You are currently viewing the printable version of this article, to return to the normal page, please click here.

2 Oklahoma abortion clinics do not meet new law

- Associated Press - Friday, May 30, 2014

TULSA, Okla. (AP) - Two of Oklahoma's three abortion clinics do not meet the requirements of a new law that requires doctors performing the procedure to have admitting privileges at a nearby hospital, and they could be forced to shut down, women's health group Planned Parenthood said.

Gov. Mary Fallin signed into law Wednesday a measure that requires clinics to have a physician with admitting privileges present when an abortion is performed. Planned Parenthood of the Heartland said only Reproductive Services in Tulsa currently meets that requirement.

Abortion providers in Oklahoma City and Norman don't currently have admitting privileges at hospitals within 30 miles, as required under the new law, said Planned Parenthood staff attorney Tamya Cox. Planned Parenthood, the nation's largest abortion provider, does not own any of the three clinics in Oklahoma but has been fighting such laws in several states.

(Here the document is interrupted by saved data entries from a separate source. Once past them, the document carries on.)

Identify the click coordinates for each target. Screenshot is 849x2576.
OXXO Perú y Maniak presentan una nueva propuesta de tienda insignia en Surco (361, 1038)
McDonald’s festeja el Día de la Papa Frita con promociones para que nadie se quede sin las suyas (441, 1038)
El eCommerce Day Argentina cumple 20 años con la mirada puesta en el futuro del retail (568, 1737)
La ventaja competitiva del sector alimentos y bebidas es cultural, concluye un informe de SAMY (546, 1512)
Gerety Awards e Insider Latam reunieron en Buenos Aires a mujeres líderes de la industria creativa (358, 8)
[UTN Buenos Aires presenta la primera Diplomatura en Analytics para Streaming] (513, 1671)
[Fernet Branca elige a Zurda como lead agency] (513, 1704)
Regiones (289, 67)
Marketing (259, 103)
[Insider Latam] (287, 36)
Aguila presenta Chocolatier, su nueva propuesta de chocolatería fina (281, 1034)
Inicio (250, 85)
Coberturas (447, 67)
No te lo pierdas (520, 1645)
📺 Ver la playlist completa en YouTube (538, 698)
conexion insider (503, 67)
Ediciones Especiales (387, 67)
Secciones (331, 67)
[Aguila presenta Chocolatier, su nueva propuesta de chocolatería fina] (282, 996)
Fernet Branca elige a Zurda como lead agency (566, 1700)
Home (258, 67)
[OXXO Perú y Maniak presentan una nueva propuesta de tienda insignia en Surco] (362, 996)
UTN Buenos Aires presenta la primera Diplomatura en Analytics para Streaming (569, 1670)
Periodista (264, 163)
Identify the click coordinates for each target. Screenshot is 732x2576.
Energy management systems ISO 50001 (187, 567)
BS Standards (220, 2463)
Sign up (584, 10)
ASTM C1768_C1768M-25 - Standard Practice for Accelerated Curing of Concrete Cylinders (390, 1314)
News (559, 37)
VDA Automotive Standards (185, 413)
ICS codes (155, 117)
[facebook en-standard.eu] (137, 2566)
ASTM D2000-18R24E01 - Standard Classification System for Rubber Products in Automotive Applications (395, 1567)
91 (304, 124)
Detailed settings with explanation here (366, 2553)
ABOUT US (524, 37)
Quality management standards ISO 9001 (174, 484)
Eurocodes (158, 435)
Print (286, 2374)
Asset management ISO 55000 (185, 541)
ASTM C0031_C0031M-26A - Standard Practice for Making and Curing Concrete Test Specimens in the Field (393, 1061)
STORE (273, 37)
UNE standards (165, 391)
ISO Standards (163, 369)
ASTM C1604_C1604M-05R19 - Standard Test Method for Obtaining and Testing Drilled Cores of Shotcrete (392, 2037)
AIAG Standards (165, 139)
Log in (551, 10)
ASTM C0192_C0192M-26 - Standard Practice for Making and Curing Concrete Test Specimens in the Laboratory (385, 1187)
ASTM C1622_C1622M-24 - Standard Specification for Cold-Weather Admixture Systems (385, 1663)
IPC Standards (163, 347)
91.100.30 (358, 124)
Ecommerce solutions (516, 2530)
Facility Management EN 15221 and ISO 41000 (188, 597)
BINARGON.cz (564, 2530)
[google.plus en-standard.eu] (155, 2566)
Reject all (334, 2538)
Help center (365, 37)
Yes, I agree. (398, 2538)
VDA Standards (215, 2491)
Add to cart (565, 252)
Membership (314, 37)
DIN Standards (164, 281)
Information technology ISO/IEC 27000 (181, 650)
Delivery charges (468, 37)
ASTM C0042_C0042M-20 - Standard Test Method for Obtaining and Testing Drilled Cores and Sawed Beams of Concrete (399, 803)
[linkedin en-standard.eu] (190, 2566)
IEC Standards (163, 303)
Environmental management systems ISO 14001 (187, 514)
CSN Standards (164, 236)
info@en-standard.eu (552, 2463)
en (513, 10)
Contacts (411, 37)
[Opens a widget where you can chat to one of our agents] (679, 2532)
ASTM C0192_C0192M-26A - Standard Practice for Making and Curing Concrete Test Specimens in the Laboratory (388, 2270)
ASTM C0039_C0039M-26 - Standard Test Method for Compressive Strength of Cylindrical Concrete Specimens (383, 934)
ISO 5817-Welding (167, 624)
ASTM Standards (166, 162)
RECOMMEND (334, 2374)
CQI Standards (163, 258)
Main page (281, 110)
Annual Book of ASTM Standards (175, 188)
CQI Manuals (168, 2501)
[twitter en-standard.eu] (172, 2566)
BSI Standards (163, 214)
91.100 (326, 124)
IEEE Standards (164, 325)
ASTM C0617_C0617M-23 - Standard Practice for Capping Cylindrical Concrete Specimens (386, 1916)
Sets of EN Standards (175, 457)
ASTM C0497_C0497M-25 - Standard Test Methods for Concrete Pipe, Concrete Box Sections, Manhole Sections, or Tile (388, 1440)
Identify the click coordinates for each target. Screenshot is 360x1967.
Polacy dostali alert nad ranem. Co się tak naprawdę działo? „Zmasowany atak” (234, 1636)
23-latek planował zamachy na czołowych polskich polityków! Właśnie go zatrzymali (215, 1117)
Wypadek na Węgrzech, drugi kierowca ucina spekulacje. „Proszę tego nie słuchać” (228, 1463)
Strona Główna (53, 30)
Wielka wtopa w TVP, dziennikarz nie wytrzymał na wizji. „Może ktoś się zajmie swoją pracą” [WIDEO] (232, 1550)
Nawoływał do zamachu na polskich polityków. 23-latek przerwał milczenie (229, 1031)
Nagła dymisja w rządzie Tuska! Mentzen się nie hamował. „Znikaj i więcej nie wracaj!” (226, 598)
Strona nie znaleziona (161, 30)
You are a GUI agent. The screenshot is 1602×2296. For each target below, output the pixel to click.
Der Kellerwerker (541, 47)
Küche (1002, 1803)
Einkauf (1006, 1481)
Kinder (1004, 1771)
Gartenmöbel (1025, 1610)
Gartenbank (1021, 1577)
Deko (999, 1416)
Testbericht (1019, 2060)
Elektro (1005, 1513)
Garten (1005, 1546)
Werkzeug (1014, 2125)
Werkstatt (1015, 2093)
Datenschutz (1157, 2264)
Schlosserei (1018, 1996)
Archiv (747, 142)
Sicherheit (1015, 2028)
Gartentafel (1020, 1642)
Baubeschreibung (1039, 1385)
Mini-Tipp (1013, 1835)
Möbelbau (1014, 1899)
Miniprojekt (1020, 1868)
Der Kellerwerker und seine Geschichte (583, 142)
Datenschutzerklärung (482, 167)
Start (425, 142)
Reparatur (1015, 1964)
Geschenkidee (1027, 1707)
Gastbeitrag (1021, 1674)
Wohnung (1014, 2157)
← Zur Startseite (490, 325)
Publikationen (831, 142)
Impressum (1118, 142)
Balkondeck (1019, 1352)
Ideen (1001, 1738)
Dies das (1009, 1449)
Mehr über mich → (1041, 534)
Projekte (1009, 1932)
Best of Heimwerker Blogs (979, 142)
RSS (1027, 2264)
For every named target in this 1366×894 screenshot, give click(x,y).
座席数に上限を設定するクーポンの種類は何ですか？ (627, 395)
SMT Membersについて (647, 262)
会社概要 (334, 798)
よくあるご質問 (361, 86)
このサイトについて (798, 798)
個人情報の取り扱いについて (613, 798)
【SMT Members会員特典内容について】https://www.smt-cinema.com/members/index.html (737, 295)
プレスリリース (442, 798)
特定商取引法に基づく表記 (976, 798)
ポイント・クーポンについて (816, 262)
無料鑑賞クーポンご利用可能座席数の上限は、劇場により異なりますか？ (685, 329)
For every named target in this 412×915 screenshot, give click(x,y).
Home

"This is kind of a veiled attempt to really close down clinics in the name of women's health," she said.

Similar requirements are already in effect in Texas and Tennessee, while laws in Mississippi and Alabama are on hold during court challenges. Oklahoma's law will go into effect Nov. 1, barring any legal challenges.

The bill's sponsor, Rep. Randy Grau, said the requirement ensures that abortion providers are equipped to deal with medical emergencies. Grau, R-Edmond, said he doesn't see why those doctors couldn't get privileges at hospitals within 30 miles of the clinics.

"It almost seems like kind of a scare tactic," he told the Tulsa World (http://bit.ly/1gI2D4Z ).

But Cox said many hospitals aren't willing to grant admitting privileges to abortion providers.

"A lot of the times hospitals don't want to get involved because of fear of protesters and bad publicity," she said.

The Oklahoma State Medical Association also opposes the new law.

"The OSMA has members of both sides of the abortion debate, and we do not take a position on the legality of abortion," the association said in a letter. "However, as long as it remains a legal medical procedure, we oppose legislation or regulations that would implement a standard of care or override a physician's medical judgment."